1. Families: A very important part of our belief system is centered around families. We believe that families, properly sealed together in temples of the Church, can be together forever beyond after this life. We believe that temples are sacred buildings where we can come closer to our Heavenly Father. They are not accessible to the general public, but only to members of the Church in good standing that have previously been interviewed by local Church authorities. Therefore, to receive this blessing of a family sealed together for all eternity, a person must be baptized into the Church and be in good standing. A strong motivation for many memebers of the Church is therefore to bring others to experience something that brings members of the Church a great deal of happiness and comfort.

2. Lifestyle: We believe that living in disobedience to our Heavenly Father's commandments will bring sorrow. We believe many times people in the world are sad and depressed because of a lack of compliance to what God has commanded. Thus, a motivation to share our beliefs in the Church with others is to help them overcome troubles in their lives that might be causing them sadness, or to do more of the things that bring happiness. For instance, members in our church are frequently given opportunities to serve others in the Church and in the community in general. These opportunities provide wonder opportunities for self-improvement and to bring joy to others. We believe that we ought to serve others whenever we can, and by so doing, the Lord will bless us. In other cases, people might be breaking the commandments of God - unknowingly or knowingly - that cause themselves pain and suffering. We believe that Church teachings and membership can help these individuals overcome these errors in their lives - just as we in the Church apply these same teachings and reliance on the Savior, Jesus Christ to continuously try to correct our own mistakes - that can bring them back in harmony with the Lord's commandments and thus bring happiness to their lives.

Fellowship: Being able to share a treasured part of your life - such as religious beliefs - with a friend or family member can be a wonderfully, powerful way to strengthen a friendship. Of course, for this to happen beliefs and feelings must be shared in a respectful and considerate manner. My wife has had a baptist friend since she was very young and has had many conversations about religion and personal beliefs. Their relationship has been wonderfully strengthened through these conversations although neither person has shown interest in joining the other's church. I believe the friendship could not be as deep as it is now without having shared these treasured beliefs over many years with one another.

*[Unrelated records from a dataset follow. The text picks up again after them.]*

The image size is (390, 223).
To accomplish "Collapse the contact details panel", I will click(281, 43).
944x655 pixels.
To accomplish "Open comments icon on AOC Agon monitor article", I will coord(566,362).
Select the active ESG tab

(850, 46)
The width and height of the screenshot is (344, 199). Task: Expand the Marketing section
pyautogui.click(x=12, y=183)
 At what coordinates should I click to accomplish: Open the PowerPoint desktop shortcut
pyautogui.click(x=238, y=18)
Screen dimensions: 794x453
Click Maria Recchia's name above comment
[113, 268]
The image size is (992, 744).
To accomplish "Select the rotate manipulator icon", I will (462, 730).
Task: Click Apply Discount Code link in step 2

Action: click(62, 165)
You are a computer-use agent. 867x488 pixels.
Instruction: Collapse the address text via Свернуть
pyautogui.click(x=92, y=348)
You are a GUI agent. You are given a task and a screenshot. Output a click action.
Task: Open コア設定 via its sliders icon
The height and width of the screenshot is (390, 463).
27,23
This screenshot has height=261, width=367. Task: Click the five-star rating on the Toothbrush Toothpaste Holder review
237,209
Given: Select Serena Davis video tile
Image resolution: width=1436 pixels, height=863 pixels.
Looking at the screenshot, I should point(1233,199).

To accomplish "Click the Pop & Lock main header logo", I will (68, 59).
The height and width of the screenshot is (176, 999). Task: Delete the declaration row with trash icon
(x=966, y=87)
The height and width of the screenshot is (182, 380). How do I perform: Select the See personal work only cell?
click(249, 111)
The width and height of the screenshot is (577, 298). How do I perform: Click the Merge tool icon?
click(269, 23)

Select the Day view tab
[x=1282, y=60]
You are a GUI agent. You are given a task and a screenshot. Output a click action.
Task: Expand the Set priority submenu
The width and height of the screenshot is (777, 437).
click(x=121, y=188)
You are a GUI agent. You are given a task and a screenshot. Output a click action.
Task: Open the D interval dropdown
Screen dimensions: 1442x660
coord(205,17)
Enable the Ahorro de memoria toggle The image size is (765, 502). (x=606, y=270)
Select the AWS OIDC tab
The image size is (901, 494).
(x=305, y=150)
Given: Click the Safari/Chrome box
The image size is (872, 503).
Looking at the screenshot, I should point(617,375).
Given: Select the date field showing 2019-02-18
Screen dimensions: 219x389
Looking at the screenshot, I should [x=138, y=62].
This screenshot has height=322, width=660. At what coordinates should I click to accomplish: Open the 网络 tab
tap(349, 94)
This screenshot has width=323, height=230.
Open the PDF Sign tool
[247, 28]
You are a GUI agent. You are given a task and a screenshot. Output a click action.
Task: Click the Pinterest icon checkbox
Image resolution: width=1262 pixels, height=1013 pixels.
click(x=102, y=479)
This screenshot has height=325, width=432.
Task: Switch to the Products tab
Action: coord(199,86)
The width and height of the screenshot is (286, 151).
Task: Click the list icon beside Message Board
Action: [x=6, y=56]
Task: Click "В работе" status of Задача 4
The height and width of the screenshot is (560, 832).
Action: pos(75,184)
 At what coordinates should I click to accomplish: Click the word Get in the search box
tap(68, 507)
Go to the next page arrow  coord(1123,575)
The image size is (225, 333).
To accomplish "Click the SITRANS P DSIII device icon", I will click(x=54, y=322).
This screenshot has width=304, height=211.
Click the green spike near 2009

I am sure there are other reasons why members of our Church share their beliefs with others that I have not considered. Hopefully, those not a part of our Church who read this will be able to better understand why their Mormon neighbors and friends try to share their beliefs with them, although they themselves might also be Christian. Also, hopefully if someone in our Church has shared beliefs with you in a less than respectful and loving way that they did so on their own and are not representative of the Church as a whole.